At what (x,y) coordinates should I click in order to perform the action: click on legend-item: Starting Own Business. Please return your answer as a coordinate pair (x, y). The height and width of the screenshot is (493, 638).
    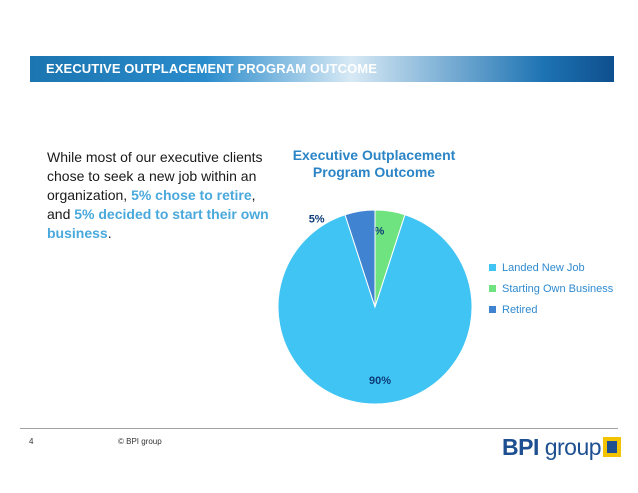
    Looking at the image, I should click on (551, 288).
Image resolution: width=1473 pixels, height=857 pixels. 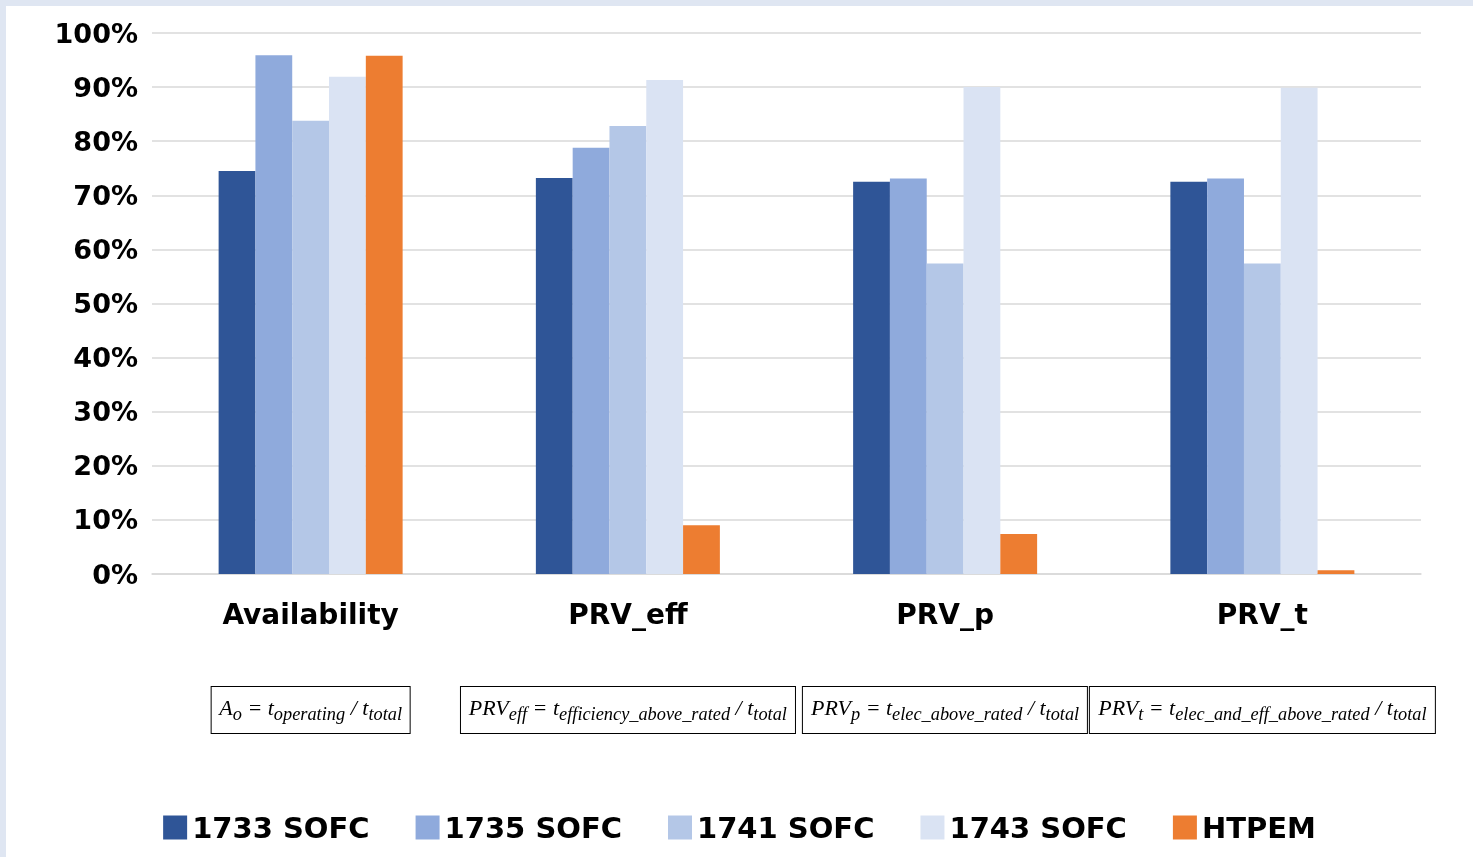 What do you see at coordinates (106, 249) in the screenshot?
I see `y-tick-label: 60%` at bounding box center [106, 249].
++++++
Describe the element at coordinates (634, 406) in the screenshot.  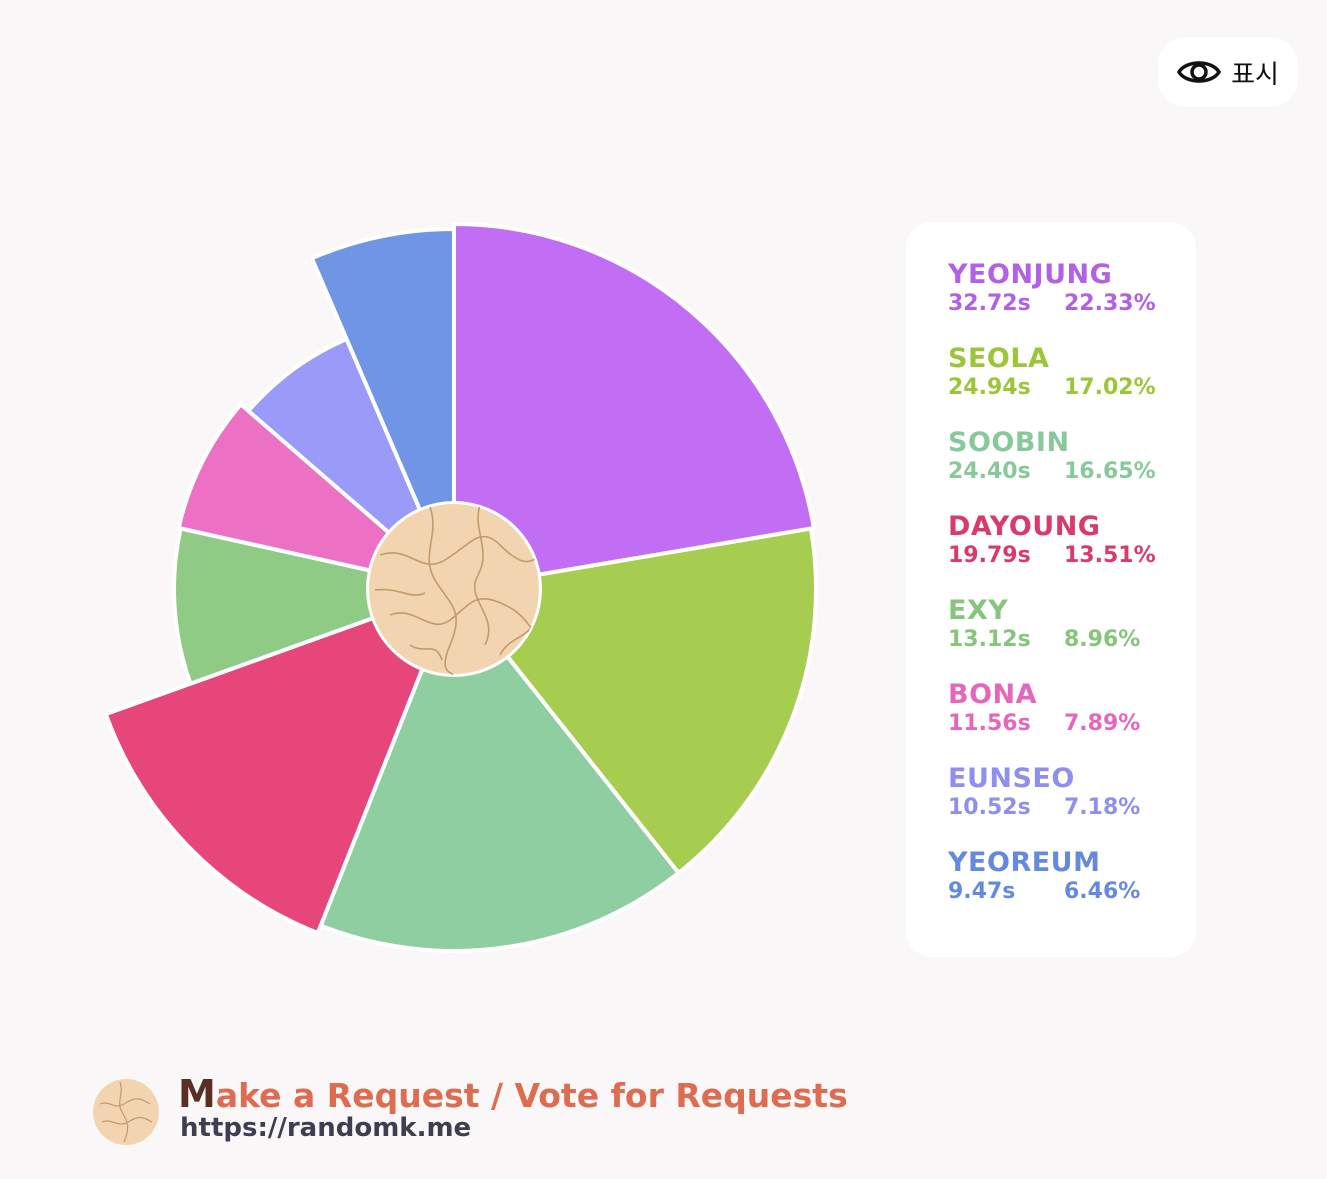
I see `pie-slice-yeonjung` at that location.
++++++
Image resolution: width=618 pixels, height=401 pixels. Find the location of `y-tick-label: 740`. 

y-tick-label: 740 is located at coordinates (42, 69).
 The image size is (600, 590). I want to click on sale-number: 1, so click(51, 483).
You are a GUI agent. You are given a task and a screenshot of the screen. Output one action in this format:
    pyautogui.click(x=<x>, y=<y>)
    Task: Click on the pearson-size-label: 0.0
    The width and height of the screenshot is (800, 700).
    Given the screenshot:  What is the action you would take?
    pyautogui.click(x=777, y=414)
++++++
What you should do: Render the lines of the records as a Markdown table with the columns Row and Line, starting with the line that contains "Image resolution: width=618" and going on through the line that contains "pyautogui.click(x=777, y=414)". Number each row and leave out blank lines.

Answer to this task:
| Row | Line |
|---|---|
| 1 | Image resolution: width=618 pixels, height=401 pixels. Find the location of `y-tick-label: 740`.  |
| 2 | y-tick-label: 740 is located at coordinates (42, 69). |
| 3 |  The image size is (600, 590). I want to click on sale-number: 1, so click(51, 483). |
| 4 | You are a GUI agent. You are given a task and a screenshot of the screen. Output one action in this format: |
| 5 |     pyautogui.click(x=<x>, y=<y>) |
| 6 |     Task: Click on the pearson-size-label: 0.0 |
| 7 |     The width and height of the screenshot is (800, 700). |
| 8 |     Given the screenshot:  What is the action you would take? |
| 9 |     pyautogui.click(x=777, y=414) |